• _PROBLEMI DA RISOLVERE_:
**A)** Nel brano sulle misure antianofeliche, in quale città venne istituito il centro di preparazione della miscela di verde di Parigi?
**B)** Ripeti dal brano sulle misure antianofeliche tutto ciò che va da "A Caltanissetta venne" fino a "distruzione delle zanzare.".
**C)** Prosegui il brano sulle misure antianofeliche dopo la sua ultima frase.

• _TESTO DEL DOCUMENTO_:
========================================

A Caltanissetta venne istituito un centro di preparazione della miscela di verde di Parigi da servire al fabbisogno di tutta l’isola; vennero inoltre creati dei vivai di gambusie; infine furono formate squadre di disanofelizzatori composte da due o più persone, coordinate dal Genio civile, perché intervenissero in lavori di sistemazione di canali di eduzione delle acque e soppressione di ristagni con opere a carattere temporaneo e, ove fosse possibile, permanenti; interventi antianofelici con mezzi disinfestanti: verde di Parigi, nafta, sale, gambusie per la distruzione delle larve; fumigazioni, liquidi insetticidi, e cattura, con apparecchi speciali, per la distruzione delle zanzare.

========================================

• _DATI REGISTRATI_:

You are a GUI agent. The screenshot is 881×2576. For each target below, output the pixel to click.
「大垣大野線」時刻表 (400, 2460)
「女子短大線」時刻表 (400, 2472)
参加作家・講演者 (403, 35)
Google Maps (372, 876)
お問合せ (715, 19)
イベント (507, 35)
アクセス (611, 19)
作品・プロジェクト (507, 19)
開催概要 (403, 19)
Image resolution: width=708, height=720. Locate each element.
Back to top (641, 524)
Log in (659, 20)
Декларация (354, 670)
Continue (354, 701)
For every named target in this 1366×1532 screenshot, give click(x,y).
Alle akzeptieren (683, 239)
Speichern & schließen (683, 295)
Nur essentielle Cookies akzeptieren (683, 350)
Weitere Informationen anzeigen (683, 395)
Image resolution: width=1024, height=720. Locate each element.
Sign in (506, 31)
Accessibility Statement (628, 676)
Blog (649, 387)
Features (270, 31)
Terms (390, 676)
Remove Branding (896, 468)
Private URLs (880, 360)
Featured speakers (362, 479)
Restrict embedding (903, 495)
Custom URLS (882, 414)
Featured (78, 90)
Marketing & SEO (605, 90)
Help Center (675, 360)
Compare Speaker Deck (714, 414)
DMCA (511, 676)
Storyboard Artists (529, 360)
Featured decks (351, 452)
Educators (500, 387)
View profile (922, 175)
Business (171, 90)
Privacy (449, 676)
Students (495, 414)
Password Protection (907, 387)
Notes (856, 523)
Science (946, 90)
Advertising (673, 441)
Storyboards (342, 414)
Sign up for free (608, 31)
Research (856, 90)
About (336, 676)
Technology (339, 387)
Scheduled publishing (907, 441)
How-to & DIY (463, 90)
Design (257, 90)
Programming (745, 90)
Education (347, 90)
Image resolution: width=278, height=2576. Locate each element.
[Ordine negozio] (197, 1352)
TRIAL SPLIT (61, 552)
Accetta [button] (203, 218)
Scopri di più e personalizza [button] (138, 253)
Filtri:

========================================

• _SOLUZIONI DEI COMPITI_:
**A)** A Caltanissetta.

**B)**
A Caltanissetta venne istituito un centro di preparazione della miscela di verde di Parigi da servire al fabbisogno di tutta l’isola; vennero inoltre creati dei vivai di gambusie; infine furono formate squadre di disanofelizzatori composte da due o più persone, coordinate dal Genio civile, perché intervenissero in lavori di sistemazione di canali di eduzione delle acque e soppressione di ristagni con opere a carattere temporaneo e, ove fosse possibile, permanenti; interventi antianofelici con mezzi disinfestanti: verde di Parigi, nafta, sale, gambusie per la distruzione delle larve; fumigazioni, liquidi insetticidi, e cattura, con apparecchi speciali, per la distruzione delle zanzare.

**C)**
Nelle zone bonificate si verificarono anche significative variazioni della morbilità, la quale tuttavia non accennava a scomparire.

Nel 1938 e successivamente nel 1940, nella lotta antimalarica fu coinvolta la scuola: nelle scuole dell’isola venne diffuso una specie di catechismo dal titolo Brevi elementi di lotta antimalarica per i Balilla, nel quale venivano date notizie sulla malattia, le modalità di trasmissione, i danni sanitari ed economici arrecati, la prevenzione e la cura, la lotta contro le zanzare.

L’opuscoletto si conclude con un decalogo destinato ai giovani scolari ai quali viene raccomandato di:

  1. Prendere il chinino ed i medicinali sussidiari secondo i consigli del medico.

  2. Ricercare ed uccidere le zanzare.

  3. Non fare fossi (cave di prestito, fosse di abbeveraggio, ecc.) e colmare quelli esistenti.

  4. Riparare e diserbare i canali.

  5. Coltivare razionalmente la terra dando libero corso ai canali eliminando i ristagni.

  6. Tenere gli animali in appositi ricoveri.

  7. Rispettare i boschi e piantare nuovi virgulti.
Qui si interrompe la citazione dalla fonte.